HC chats to an employment lawyer about the legal complexities of developing an effective workplace drug policy.
Drugs and alcohol in the workplace can have a devastating impact on business operations and expose employers to costly legal claims, therefore it is essential that companies implement a strong drug and alcohol policy to help reduce safety risks and discharge health and safety obligations.
With national data showing alcohol and other drugs drain up to $6 million dollars from Australian workplaces each year due to lost productivity, many employers are reviewing their workplace drug and alcohol policies.
Simon Clayer, Senior Associate with HopgoodGanim says employers who don’t step up to prevent drug and alcohol impaired employees from endangering other staff may be liable for the actions of those employees.
“Drugs and alcohol in the workplace can cause a range of significant problems for employers who have a general 'duty of care' obligation under health and safety laws to ensure that, as far as practicable, workers are not exposed to hazards and risks,” Clayer told HC Online.
“As such, an employer may be held liable for any negligent or wrongful acts committed by a drug or alcohol-impaired worker unless the employer takes all reasonably practicable steps to prevent the behaviour,” he says.
“For these reasons it is important for employers to implement a drug and alcohol policy for the workplace.”
Clayer says employees who are affected by drugs and alcohol can negatively impact the safety, productivity, harmony and culture of a business.

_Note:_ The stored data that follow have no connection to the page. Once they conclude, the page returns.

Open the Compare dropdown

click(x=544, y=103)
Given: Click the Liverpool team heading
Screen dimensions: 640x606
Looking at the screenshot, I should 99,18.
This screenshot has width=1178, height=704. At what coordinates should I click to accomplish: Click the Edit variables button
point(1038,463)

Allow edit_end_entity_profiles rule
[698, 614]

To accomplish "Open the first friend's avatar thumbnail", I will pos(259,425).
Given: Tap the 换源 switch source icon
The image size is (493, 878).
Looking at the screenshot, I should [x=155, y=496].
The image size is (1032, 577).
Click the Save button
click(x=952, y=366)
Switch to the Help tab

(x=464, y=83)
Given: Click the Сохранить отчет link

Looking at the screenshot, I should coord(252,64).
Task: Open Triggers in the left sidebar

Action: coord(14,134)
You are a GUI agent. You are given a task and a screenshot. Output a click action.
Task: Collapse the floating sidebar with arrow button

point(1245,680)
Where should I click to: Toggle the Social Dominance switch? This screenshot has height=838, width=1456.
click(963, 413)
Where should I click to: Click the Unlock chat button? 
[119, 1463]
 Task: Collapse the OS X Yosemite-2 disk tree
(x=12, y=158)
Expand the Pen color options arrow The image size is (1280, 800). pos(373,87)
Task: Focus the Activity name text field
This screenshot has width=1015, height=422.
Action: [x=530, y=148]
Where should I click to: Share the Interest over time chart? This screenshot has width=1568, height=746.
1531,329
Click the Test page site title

While addressing drug and alcohol use in every workplace is clearly important in productivity terms, employers in high-risk industries such as building and construction and those who operate heavy machinery need to take extra care to prevent their workers from risk.
“There are two key issues to consider: the increased prevalence of drug and alcohol use and what impact this has on the risk to an employee’s health and safety in the workplace,” Clayer says.
“Obviously blue collar workers using machinery or working at height are going to be at a much higher risk of injury compared to office-bound workers,” he says.
Clayer says HR professionals need to be aware of the legal complexities involved in developing a workplace policy on drug and alcohol use.
“Developing a drug and alcohol policy is a very sensitive issue as it covers two competing workplace interests: private behaviour by an employee versus taking all available measures to ensure a safe working environment,” he says.
He says one of the most common mistakes employers make when developing a workplace drug and alcohol policy is placing too much focus on drug and alcohol use, rather than on impairment and fitness for work.
“Fitness for work means a person’s capacity to work without risk to themselves or others’ health and safety,” he says, adding that many things can affect fitness for work, including stress, depression, anxiety and fatigue.
Clayer recommends any employer considering drafting a drug and alcohol in the workplace policy consider the following guidelines:
- Develop the policy in consultation with all stakeholders in the workplace such as unions, workers, and health and safety representatives;
- Apply the policy equally to all workers across all levels of the business;
- Clearly state what is acceptable behaviour and the consequences of any unacceptable behaviour;
- If the policy includes testing, describe the testing protocols and procedures; and
- Ensure the policy is clearly communicated to all members of the workforce.